一方、現場から救助されたネコは…。3日、女性が所属する団体の代表らが世話をしていました。

【女性が所属する団体の代表】
「1カ月くらい前から私を避けるようになってそのあたりからおかしいと思っていた。おかしいと思ったときにすぐに行かなかった自分が悪いし、それに気づいてやれなかった自分が情けなくて被害者や猫にどうおわびしていいか分からない。『なんでこんなにした?』と(女性に)言ったら『わたしが聞きたいです。なんでだろう』と言っていた」

2日、ネコを救助した別の団体の代表は…。

【NPO法人犬ねこみらいサポート 中野 裕子 代表】
「彼女が預かってたネコの数と譲渡された数、いろいろ照らし合わせて全く数が合わない。現に昨日、100匹超えの死骸を(見つけた)彼女も私の印象はネコ(の世話)を一生懸命頑張っていたいつからこうなっただろうと。自分たちと協力し合っていた団体同士の中でこういったことが起きていると今でも信じられない」

【スタジオ】
この問題を取材している前田記者に聞きます。

【尾谷キャスター】
動物保護団体に所属する女性宅での多頭飼育の崩壊が問題の背景にあるとみられていますが、そもそも動物保護団体とはどのようなものなのでしょうか?

【前田 美沙希 記者】
熊本県や熊本市の動物愛護センターによりますと、動物保護団体はあくまでボランティア団体であり、県や市への登録などは義務付けられていません。
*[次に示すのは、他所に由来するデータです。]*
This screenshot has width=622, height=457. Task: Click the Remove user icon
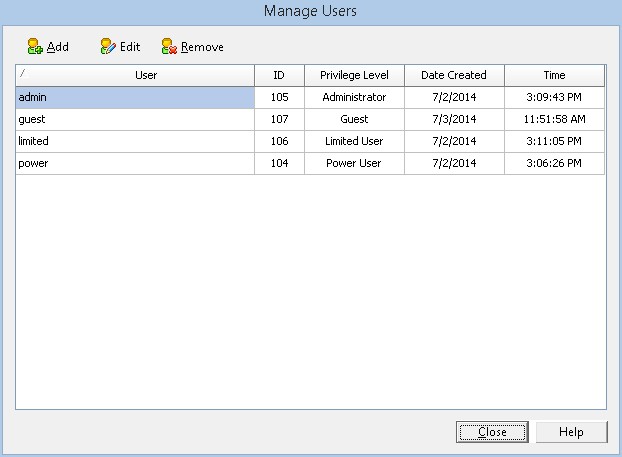(x=170, y=46)
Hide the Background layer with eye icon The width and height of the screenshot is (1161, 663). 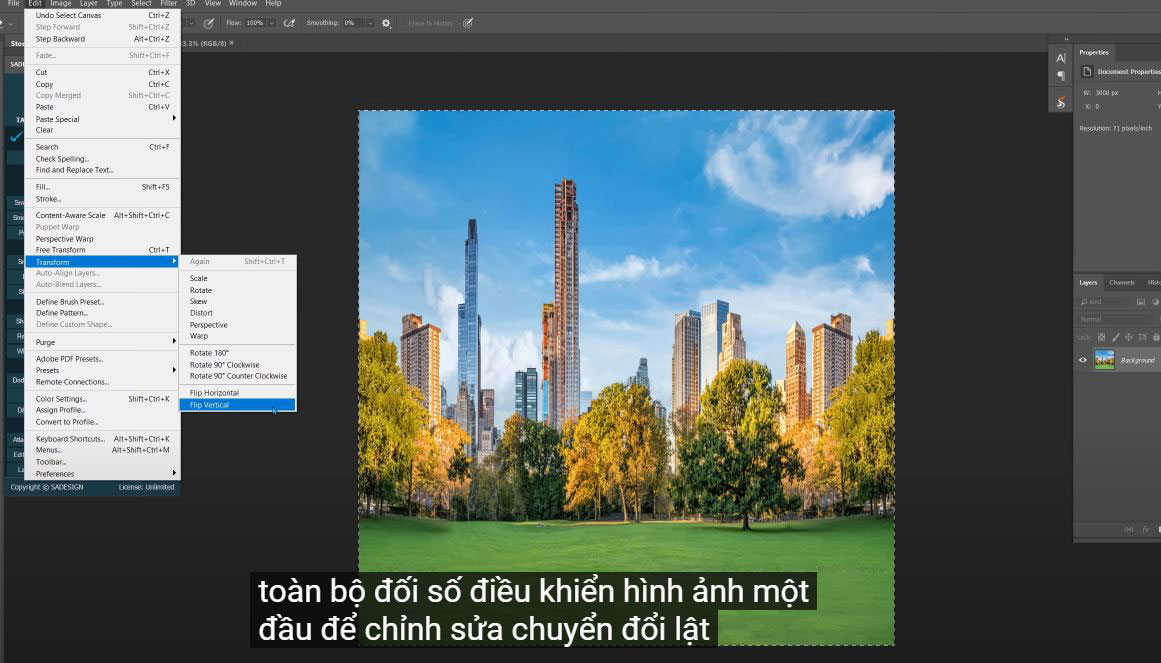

しかし、女性が所属する団体は県が保護した動物を預かる協力団体として、県の登録を受けていました。

譲り受けた動物の飼い主を探すための活動には1匹あたり1万円を上限にワクチン代などの実費が補助されるということです。

県は、保護したネコが団体を通じてこの女性の手に渡っていた可能性もあるとして調査しています。

【郡司キャスター】
ボランティアという話がありましたが、団体の活動資金はどうなっているんでしょうか?

【前田 美沙希 記者】
熊本市で保護ネコ活動をしている別の団体の代表によりますと、ネコ1匹を育てるのには、最低でも1カ月で1万円から1万5000円がかかるということです。

病院を受診すればもっと多額の費用が必要となります。

しかし、その資金は基本的に団体が〈手出し〉しているのが現状だといいます。

熊本市によりますと、営利目的ではない活動でも一定数以上の動物を飼育するなど要件を満たす場合には市に届け出が必要とのことですが、動物保護の活動は基本的に各団体にゆだねられていて、行政などが管理するものではないというのが実情のようです。